START Data provided
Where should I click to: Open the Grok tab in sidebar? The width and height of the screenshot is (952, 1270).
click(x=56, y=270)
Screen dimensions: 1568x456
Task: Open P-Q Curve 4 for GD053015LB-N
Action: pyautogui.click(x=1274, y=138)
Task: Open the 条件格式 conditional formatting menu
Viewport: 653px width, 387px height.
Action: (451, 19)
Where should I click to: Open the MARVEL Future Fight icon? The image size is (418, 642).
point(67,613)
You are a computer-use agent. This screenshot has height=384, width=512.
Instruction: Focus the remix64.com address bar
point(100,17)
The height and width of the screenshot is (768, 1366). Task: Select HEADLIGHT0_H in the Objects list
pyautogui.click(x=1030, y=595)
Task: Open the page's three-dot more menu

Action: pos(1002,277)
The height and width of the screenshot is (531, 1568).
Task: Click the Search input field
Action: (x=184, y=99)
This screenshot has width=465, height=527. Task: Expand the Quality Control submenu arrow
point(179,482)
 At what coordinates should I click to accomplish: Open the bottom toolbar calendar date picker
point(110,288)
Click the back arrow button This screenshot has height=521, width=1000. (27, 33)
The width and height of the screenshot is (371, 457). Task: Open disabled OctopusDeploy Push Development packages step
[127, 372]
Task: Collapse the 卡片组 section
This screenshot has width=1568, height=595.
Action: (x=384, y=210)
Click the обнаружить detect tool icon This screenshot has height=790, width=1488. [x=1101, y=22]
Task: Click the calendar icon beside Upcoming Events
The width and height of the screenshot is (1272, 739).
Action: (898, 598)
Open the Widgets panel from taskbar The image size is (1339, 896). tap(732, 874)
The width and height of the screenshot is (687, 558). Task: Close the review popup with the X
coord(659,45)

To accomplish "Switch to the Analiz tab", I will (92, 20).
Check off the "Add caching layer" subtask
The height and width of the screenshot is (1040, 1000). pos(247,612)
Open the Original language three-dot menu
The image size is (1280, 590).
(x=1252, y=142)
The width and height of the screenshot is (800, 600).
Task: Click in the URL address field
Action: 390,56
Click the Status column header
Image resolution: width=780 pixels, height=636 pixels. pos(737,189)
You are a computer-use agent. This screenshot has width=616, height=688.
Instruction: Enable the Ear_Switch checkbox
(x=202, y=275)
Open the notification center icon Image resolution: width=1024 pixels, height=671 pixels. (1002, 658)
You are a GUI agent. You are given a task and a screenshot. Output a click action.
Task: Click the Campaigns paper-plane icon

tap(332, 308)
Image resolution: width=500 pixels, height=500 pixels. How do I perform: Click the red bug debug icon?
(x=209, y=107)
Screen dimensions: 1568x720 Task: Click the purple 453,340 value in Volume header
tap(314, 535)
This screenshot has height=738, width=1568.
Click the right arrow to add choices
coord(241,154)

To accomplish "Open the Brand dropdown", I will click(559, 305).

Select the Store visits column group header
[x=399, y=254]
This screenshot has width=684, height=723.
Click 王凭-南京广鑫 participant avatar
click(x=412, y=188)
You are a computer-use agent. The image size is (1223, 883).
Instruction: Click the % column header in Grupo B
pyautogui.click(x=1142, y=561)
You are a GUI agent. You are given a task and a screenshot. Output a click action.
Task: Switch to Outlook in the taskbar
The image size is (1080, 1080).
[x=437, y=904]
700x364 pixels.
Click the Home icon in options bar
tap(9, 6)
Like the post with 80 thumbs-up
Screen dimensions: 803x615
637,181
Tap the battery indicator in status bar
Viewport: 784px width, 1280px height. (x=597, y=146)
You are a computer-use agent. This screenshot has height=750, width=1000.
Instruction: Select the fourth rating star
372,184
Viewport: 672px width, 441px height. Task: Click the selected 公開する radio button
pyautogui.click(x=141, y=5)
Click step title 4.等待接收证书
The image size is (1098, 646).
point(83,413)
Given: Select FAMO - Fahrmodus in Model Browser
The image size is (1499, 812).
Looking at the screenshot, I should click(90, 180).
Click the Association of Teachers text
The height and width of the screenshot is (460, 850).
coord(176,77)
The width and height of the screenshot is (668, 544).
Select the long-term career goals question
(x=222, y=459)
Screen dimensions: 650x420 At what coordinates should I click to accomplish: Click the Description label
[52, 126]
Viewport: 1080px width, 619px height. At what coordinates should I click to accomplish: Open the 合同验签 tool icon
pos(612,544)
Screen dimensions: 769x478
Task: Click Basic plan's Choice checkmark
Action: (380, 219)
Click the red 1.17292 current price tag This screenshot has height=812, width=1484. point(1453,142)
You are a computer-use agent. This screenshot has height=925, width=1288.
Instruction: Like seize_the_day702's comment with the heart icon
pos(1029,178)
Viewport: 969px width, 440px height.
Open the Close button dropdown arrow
END Data provided
Action item>
The records above must be reproduced word for word.

Result>
Where should I click to: Open the Grok tab in sidebar? The width and height of the screenshot is (952, 1270).
click(x=56, y=270)
Screen dimensions: 1568x456
Task: Open P-Q Curve 4 for GD053015LB-N
Action: pyautogui.click(x=1274, y=138)
Task: Open the 条件格式 conditional formatting menu
Viewport: 653px width, 387px height.
Action: (451, 19)
Where should I click to: Open the MARVEL Future Fight icon? The image size is (418, 642).
point(67,613)
You are a computer-use agent. This screenshot has height=384, width=512.
Instruction: Focus the remix64.com address bar
point(100,17)
The height and width of the screenshot is (768, 1366). Task: Select HEADLIGHT0_H in the Objects list
pyautogui.click(x=1030, y=595)
Task: Open the page's three-dot more menu

Action: pos(1002,277)
The height and width of the screenshot is (531, 1568).
Task: Click the Search input field
Action: (x=184, y=99)
This screenshot has width=465, height=527. Task: Expand the Quality Control submenu arrow
point(179,482)
 At what coordinates should I click to accomplish: Open the bottom toolbar calendar date picker
point(110,288)
Click the back arrow button This screenshot has height=521, width=1000. (27, 33)
The width and height of the screenshot is (371, 457). Task: Open disabled OctopusDeploy Push Development packages step
[127, 372]
Task: Collapse the 卡片组 section
This screenshot has width=1568, height=595.
Action: (x=384, y=210)
Click the обнаружить detect tool icon This screenshot has height=790, width=1488. [x=1101, y=22]
Task: Click the calendar icon beside Upcoming Events
The width and height of the screenshot is (1272, 739).
Action: (898, 598)
Open the Widgets panel from taskbar The image size is (1339, 896). tap(732, 874)
The width and height of the screenshot is (687, 558). Task: Close the review popup with the X
coord(659,45)

To accomplish "Switch to the Analiz tab", I will (92, 20).
Check off the "Add caching layer" subtask
The height and width of the screenshot is (1040, 1000). pos(247,612)
Open the Original language three-dot menu
The image size is (1280, 590).
(x=1252, y=142)
The width and height of the screenshot is (800, 600).
Task: Click in the URL address field
Action: 390,56
Click the Status column header
Image resolution: width=780 pixels, height=636 pixels. pos(737,189)
You are a computer-use agent. This screenshot has width=616, height=688.
Instruction: Enable the Ear_Switch checkbox
(x=202, y=275)
Open the notification center icon Image resolution: width=1024 pixels, height=671 pixels. (1002, 658)
You are a GUI agent. You are given a task and a screenshot. Output a click action.
Task: Click the Campaigns paper-plane icon

tap(332, 308)
Image resolution: width=500 pixels, height=500 pixels. How do I perform: Click the red bug debug icon?
(x=209, y=107)
Screen dimensions: 1568x720 Task: Click the purple 453,340 value in Volume header
tap(314, 535)
This screenshot has height=738, width=1568.
Click the right arrow to add choices
coord(241,154)

To accomplish "Open the Brand dropdown", I will click(559, 305).

Select the Store visits column group header
[x=399, y=254]
This screenshot has width=684, height=723.
Click 王凭-南京广鑫 participant avatar
click(x=412, y=188)
You are a computer-use agent. The image size is (1223, 883).
Instruction: Click the % column header in Grupo B
pyautogui.click(x=1142, y=561)
You are a GUI agent. You are given a task and a screenshot. Output a click action.
Task: Switch to Outlook in the taskbar
The image size is (1080, 1080).
[x=437, y=904]
700x364 pixels.
Click the Home icon in options bar
tap(9, 6)
Like the post with 80 thumbs-up
Screen dimensions: 803x615
637,181
Tap the battery indicator in status bar
Viewport: 784px width, 1280px height. (x=597, y=146)
You are a computer-use agent. This screenshot has height=750, width=1000.
Instruction: Select the fourth rating star
372,184
Viewport: 672px width, 441px height. Task: Click the selected 公開する radio button
pyautogui.click(x=141, y=5)
Click step title 4.等待接收证书
The image size is (1098, 646).
point(83,413)
Given: Select FAMO - Fahrmodus in Model Browser
The image size is (1499, 812).
Looking at the screenshot, I should click(90, 180).
Click the Association of Teachers text
The height and width of the screenshot is (460, 850).
coord(176,77)
The width and height of the screenshot is (668, 544).
Select the long-term career goals question
(x=222, y=459)
Screen dimensions: 650x420 At what coordinates should I click to accomplish: Click the Description label
[52, 126]
Viewport: 1080px width, 619px height. At what coordinates should I click to accomplish: Open the 合同验签 tool icon
pos(612,544)
Screen dimensions: 769x478
Task: Click Basic plan's Choice checkmark
Action: (380, 219)
Click the red 1.17292 current price tag This screenshot has height=812, width=1484. point(1453,142)
You are a computer-use agent. This screenshot has height=925, width=1288.
Instruction: Like seize_the_day702's comment with the heart icon
pos(1029,178)
Viewport: 969px width, 440px height.
Open the Close button dropdown arrow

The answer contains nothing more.